Several LGBTQ+ athletes wound up on the list in an unprecedented way — they contacted us directly and asked to be put on.
It’s hard for me to believe, but we have been compiling a list of out athletes at every Olympics — Summer and Winter — since 2000 (there were seven that year). We’ve never had an athlete, let alone several, contact us while the Games were going on to say, “please add me.” On the contrary, we’ve had to remove a few names in the past we knew were LGBTQ, but they (or their agent) contended they weren’t out.
In addition, athletes already on the list, like judoka Tessie Savelkouls of the Netherlands, gave us several other athletes from their sport. Since we have fairly high bar for inclusion — a media interview or the athlete obviously living an out life on social media — we have not added some names even when a teammate asked us to, and there’s no doubt our list would be close to 200 if we added probables. (There is one female soccer player a bunch of people have written us about, but we’re still not ready to put her on.)

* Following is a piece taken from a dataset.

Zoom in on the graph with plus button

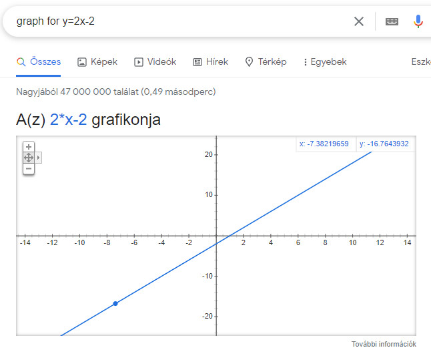pyautogui.click(x=29, y=147)
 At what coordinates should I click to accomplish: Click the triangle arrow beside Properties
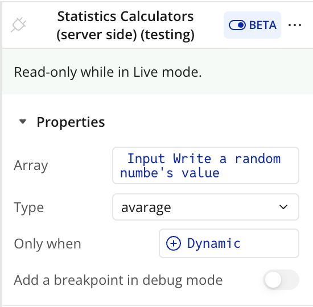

I know our total is less than 2% of all Olympians and agree with this CNN article that there are still limits to inclusion, especially the scarcity of out male athletes. But to more than triple the number from Rio in just five years shows it’s no longer automatically stigmatizing to be out and proud.
I think silver medal swimmer Erica Sullivan (1,500 meters) summed it up best after making the Olympic team:
“For the girls, gays, and theys (and anyone else who doesn’t feel represented in the sport). Beyond blessed to able to wear the Team USA cap one more time. Thank you to everyone in my corner who has managed to try to make me a functioning human being the last few years. I won’t let the communities that I represent down. Hope to make you guys proud <3.”
Progress comes slowly in this arena but is inexorably moving forward. People want on the list because they feel empowered to speak up for who they really are. The willingness to be included reflects a growing self-acceptance of LGBTQ athletes, who want the world to know their truth and also want to be part of a list that is a piece of sports history.